Estamos como estávamos há um mês atrás, quando escrevi na segunda-feira do pós-eleições: em compasso de espera, presos a uma serialidade infinita feita de histórias sem nenhuma conclusão. O governo regional retirou o programa de governo e o orçamento, que poderia ter sido votado, já que havia maioria no Parlamento para o fazer passar, continua desde outubro de 2023 (data em que devia ter sido apresentado) na gaveta.
Nos episódios de um mês, tivemos amantes reconciliados, juras e seguranças, mentiras, traições, drama, e agora-é-que-vai, e agora-já-não-é.
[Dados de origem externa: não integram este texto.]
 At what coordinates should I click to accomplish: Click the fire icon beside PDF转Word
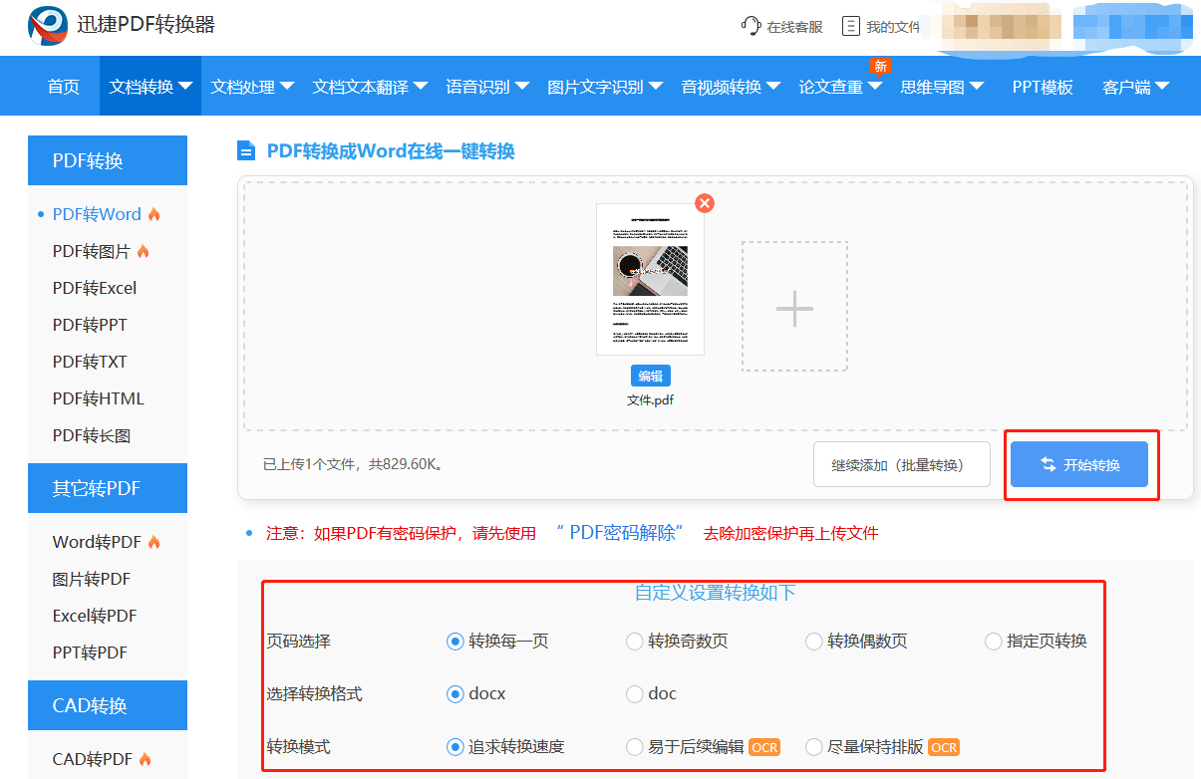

O quadro regional desafia ultrapassar nas televisões o share da Assembleia da República feita lugar de justiceiros, como no caso das gémeas, agora o mais seguido reality show, e as escutas de quatro anos a governantes, em que se pescam excertos de conversas para tirar conclusões sobre o mundo.
Nisto tudo, há quem tenha razão e seja moderadamente coerente: Albuquerque foi a sufrágio como cabeça de lista de um partido, que o escolheu de forma democrática, e com um programa definido, prometendo só conversar com os partidos antissocialistas, discurso “encantador” do CDS, do Chega, do IL e do PAN. O que não contava era com uma minoria tão frágil que ao mínimo sopro parece folha de outono. Ou que se tentasse afastar a sua figura do partido, numa tentativa de fazer passar o PSD como um todo sem a sua parte, o seu contributo. Querem substituí-lo porque é arguido? Ora, quem votou nele sabia isso.
E aqui dá-se mais uma peripécia que representa o fim dos ciclos narrativos tradicionais e a volatilidade das narrativas políticas: cai a intrigante segurança do líder do PSD e do Representante da República de que o programa do governo iria passar na ALRAM e o final feliz desmorona-se. Golpe de cena: o Chega vai a Lisboa ouvir Basta! No discurso venturiano, uma capitulação do Chega-M ao PSD iria prejudicar gravemente o impacto populista do discurso de “limpe-se o país já” e seria um desenvolvimento anómalo na sua lógica.
Depois, o drama! O que se alimenta das desconfianças gerais dos cidadãos. Com o programa em risco, aproveitando-se da iliteracia política da maior parte dos eleitores, entra-se na videopolítica do choradinho. Choram os empresários, os clubes desportivos, a Igreja: estamos próximos da catástrofe a viver em duodécimos, um raio de Zeus espalhará o horror. Ora, não é bom governar em duodécimos – que o diga a Câmara Municipal do Funchal que o fez durante 2 anos por causa do chumbo dos partidos antissocialistas. Muitos acharão que esta é a parte da justiça divina a funcionar, mas nós, gente moderada, dizemos que é a vida. A Bélgica fê-lo por quase dois anos e até cresceu. Talvez manter as despesas mês a mês em relação ao ano anterior até obrigue o governo a ser mais poupadinha.
Como sou das que nem dois neurónios têm (coisa de gente que acha que o mundo não vai já acabar com fogo, água a rodos e pragas apocalíticas), ando aqui às voltas a tentar compreender como é que o governo, mesmo em gestão e sem orçamento aprovado, até ao final do mês de abril, aumentou a despesa corrente (com pessoal e aquisição de bens e serviços) em mais de 32 milhões de euros e que a despesa efetiva consolidada cresceu mais de 20 milhões de euros em relação ao período homólogo do ano passado. Terrível paradoxo. Que não é grande, porque, quando justifica, o governo pode de facto usar mais do que o que está estipulado.
Para hoje, está marcada uma reunião ao mesmo tempo com todos os partidos. Consensos numa reunião tão alargada? Não seria melhor daquelas “olhos nos olhos” com um partido de cada vez? Ainda por cima, acaba tudo num episódio e nós queríamos mais. À oposição toca opor-se, aos da corda bamba o equilibrismo e trapezismo. Talvez o Chega aceite a secretaria da inclusão, porque tem experiência em imigrações e afins e ainda se faça a boda governamental. Isto de a política se ter tornado uma questão televisiva, numa superexposição mediática, dá nisto: alimenta-se a narrativa do sistema público e privado em relação ao poder. Com isso, vamos escondendo o facto de que há ciclos que se deterioram e que continuam a tentar alimentar-se das bocadas de ar que vão conseguindo.
No meio disto tudo, as câmaras e os microfones, presas na atualidade, nem tempo têm de mostrar a realidade. Mas, a realidade está aí e vive no desalento dos jovens e das famílias e nada tem a ver com duodécimos.